Well done!!! Very satisfying, isn't it! 

Did you get it right in one go?

Andrew UK


----------



## Richard P (Jan 17, 2022)

methuselah1 said:


> Well done!!! Very satisfying, isn't it!
> 
> Did you get it right in one go?
> 
> Andrew UK


Yes, very satisfying.  As I mentioned, there was a huge runout error in the baseplate of the chuck I first used, but luckily it resulted in undercutting one side of the cam.  So when I swapped to the collet fixture instead I was able to save the part by recutting it and removing the excess material.  So two goes so to speak, but just the one part!


----------



## Richard P (Jan 21, 2022)

Been working on the crankshaft this week, but have now pretty much got there.  Just the oil passagway holes to seal.  First time making a crankshaft from solid so fairly nerve wracking as more more and more invested hours are at risk of a c*ck up!  Pleased with final result which spins nicely in the bolted together crankcase.


----------



## Richard P (Jan 21, 2022)

The bronze balance weights and custom bolts complete the crankshaft assembly...


----------



## Richard P (Feb 1, 2022)

I've been working on the piston for my Kiwi Mk 2. It is the first time I have machined a piston for an IC engine and had to hit the finer  tolerances required.  Took it slowly and it seems to have come out ok.  Piston rings seat nicely after a little bit of additional fettling.


----------



## Eccentric (Feb 2, 2022)

Great looking piston.  I can read the word "balanced" in the finish of the piston in the last pic.  Nice lathe work.


----------



## Richard P (Feb 3, 2022)

Eccentric said:


> Great looking piston.  I can read the word "balanced" in the finish of the piston in the last pic.  Nice lathe work.
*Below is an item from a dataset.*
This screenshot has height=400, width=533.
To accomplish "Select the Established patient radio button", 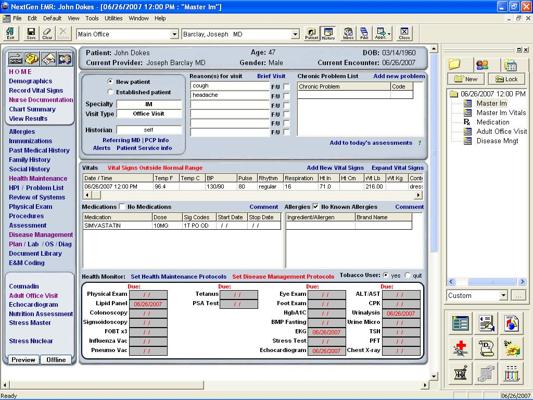I will (x=110, y=92).

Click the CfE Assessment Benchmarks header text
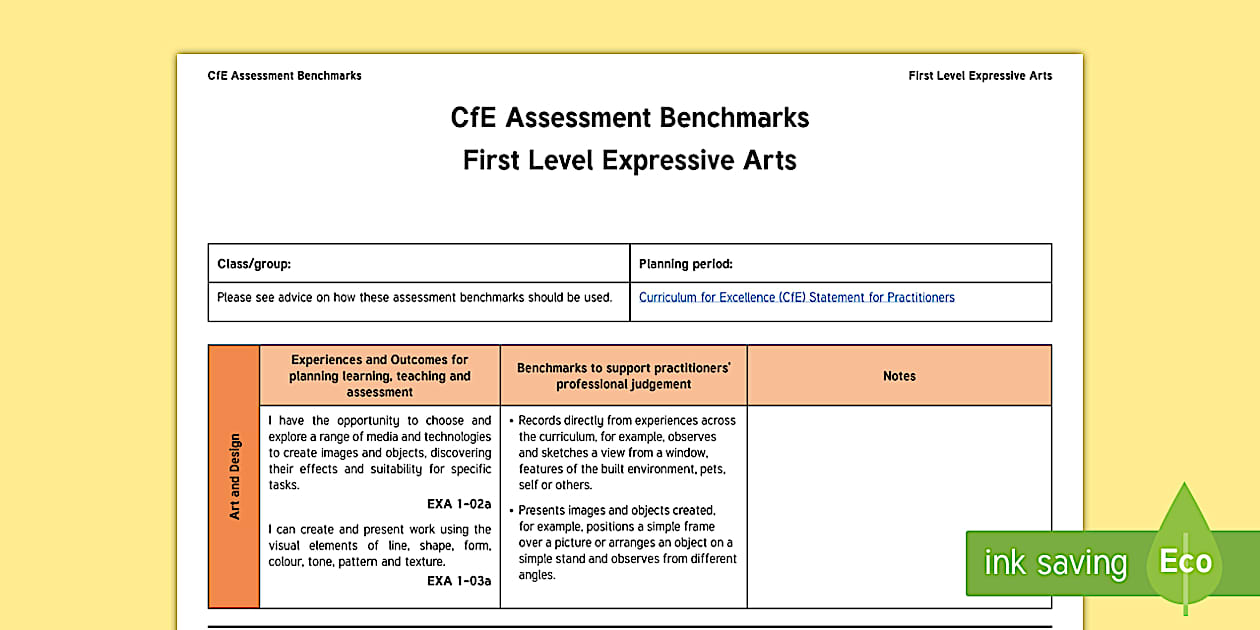(x=629, y=118)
Thanks! Yes, pleased with how it came out for a first attempt.  Not quite so shiny now but it’s been going up and down test fitting it in the cylinder for a bit!


----------



## Richard P (Feb 4, 2022)

This week I have been working on some of the 'shiny bits' namely the oil reservoir and breather assemblies.  Relatively straight forward turning and threading jobs, but quite a lot of them!  I adjusted the design of the oiler so that it mounts directly on to the engine bearer.  Hopefully engine vibration wont be a significant issue.
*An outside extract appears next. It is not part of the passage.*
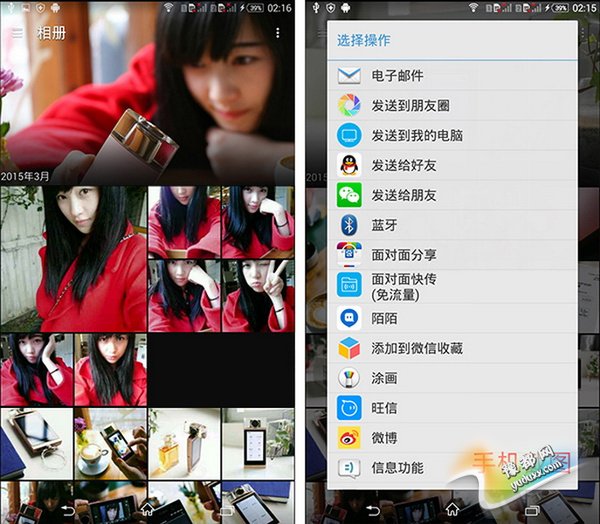
Task: Tap the QQ penguin icon
Action: pos(349,165)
I think because some of the dimensions are not that critical, I got a bit casual, and so made a few errors along the way.  A few times I got to experience one of my least favourite aspects of machining.... remaking the same part multiple time over!


----------



## methuselah1 (Feb 4, 2022)

Nice work! Nice to see curves, too... When I make these sort of items (on my engine, the float bowl cap, and the oil and fuel adjustment screws) I always dish the faces with a radius form tool- like the thumbwheels on old microscopes! The "fart valve" cover was too small for that, so I domed it instead...


----------



## Richard P (Feb 6, 2022)

methuselah1 said:


> Nice work! Nice to see curves, too... When I make these sort of items (on my engine, the float bowl cap, and the oil and fuel adjustment screws) I always dish the faces with a radius form tool- like the thumbwheels on old microscopes! The "fart valve" cover was too small for that, so I domed it instead...
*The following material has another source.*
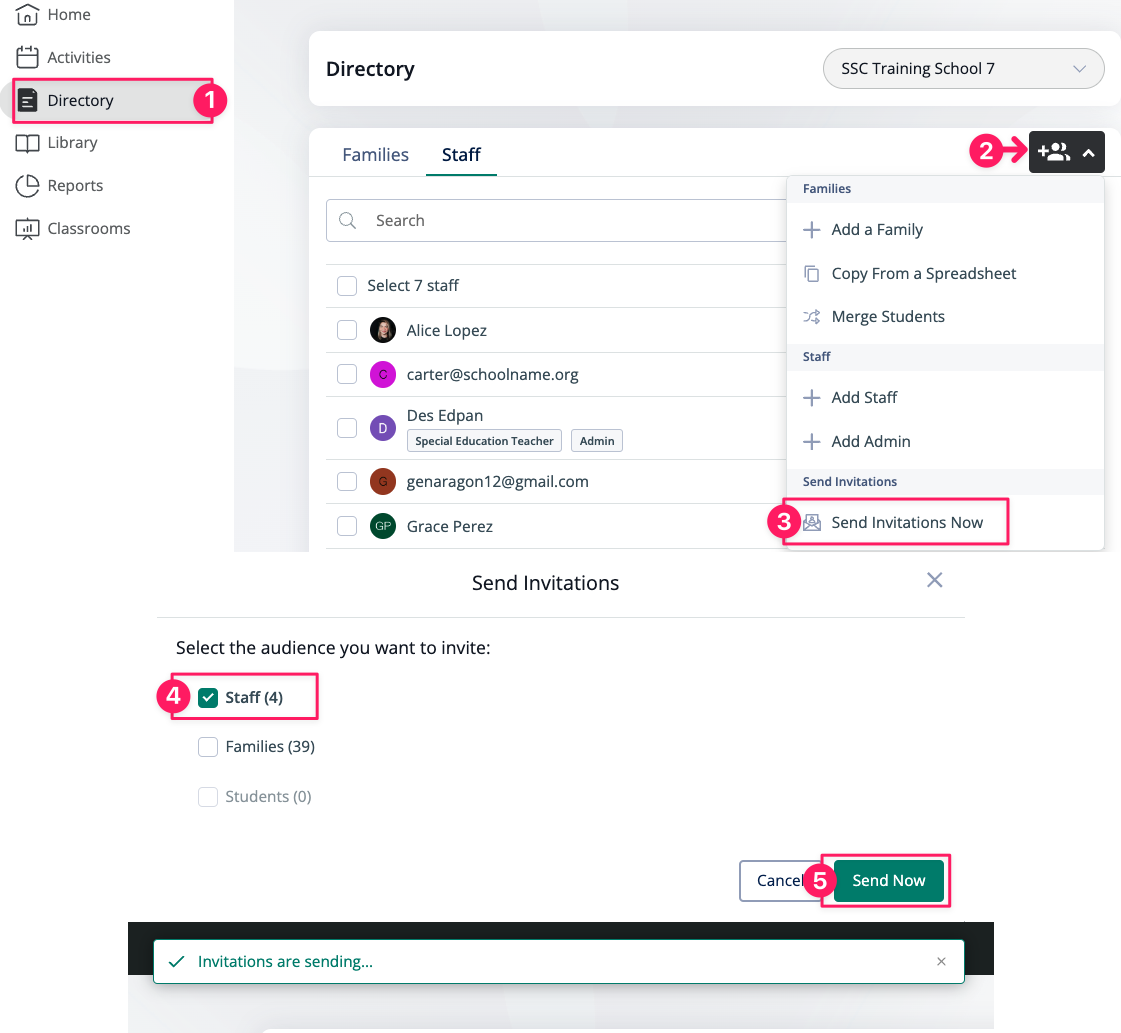Open Home from the sidebar icon
The image size is (1121, 1033).
28,15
Thanks!  I agree that the little details are worth the effort.  I like the idea of some extra dishing and doming, so will bear that in mind as I proceed further.


----------



## methuselah1 (Feb 6, 2022)

It appeals to me, though I suspect I might be a frustrated steampunk...


----------



## Richard P (Feb 8, 2022)

I've been working on the Con Road. The central linking part of the casting was a bit crooked relative to the bearing surfaces and so the sides have come out a little bit wonky! Overall though, after a bit of fettling, it's a very smooth running fit on the crankshaft big end bearing














.


----------



## Richard P (Feb 11, 2022)

I thought I'd have a change from all the fiddly bits, so have been working on the flywheel. Nice to have a bigger chunk of the engine complete!  I have also made the tapered collet but have not shown that here as yet.


----------



## Mike Ginn (Feb 15, 2022)

Richard P said:


> And here are the valves, guides, collars and collets.  I had a bit of bronze spare so upgraded the collars from MS for a bit of bling.  First attempt at machining valves, so pretty happy with how they have come out.  And they seem pretty air tight in their seatings even before any grinding, so all quite positive.
> View attachment 132590
> View attachment 132591
> 
> ...


Hi Richard
I am about to start the Kiwi build and have a new set of drawings from Hemmingway although the castings and now rather faded drawings were purchased about 20 years ago (don't ask!)
Have you found any drawing errors or dimension errors?
Thanks in advance
Mike - Chelmsford based


----------



## methuselah1 (Feb 16, 2022)

I didn't consider the cylinder casting useable, as it was undersized. I think Richard found the same thing. So knowing the Kiwi has a reputation for running hot, I made a fresh cylinder muff from HE15, and had it anodised black before skimming the o/d to finished dimensions, to give cosmetic contrast.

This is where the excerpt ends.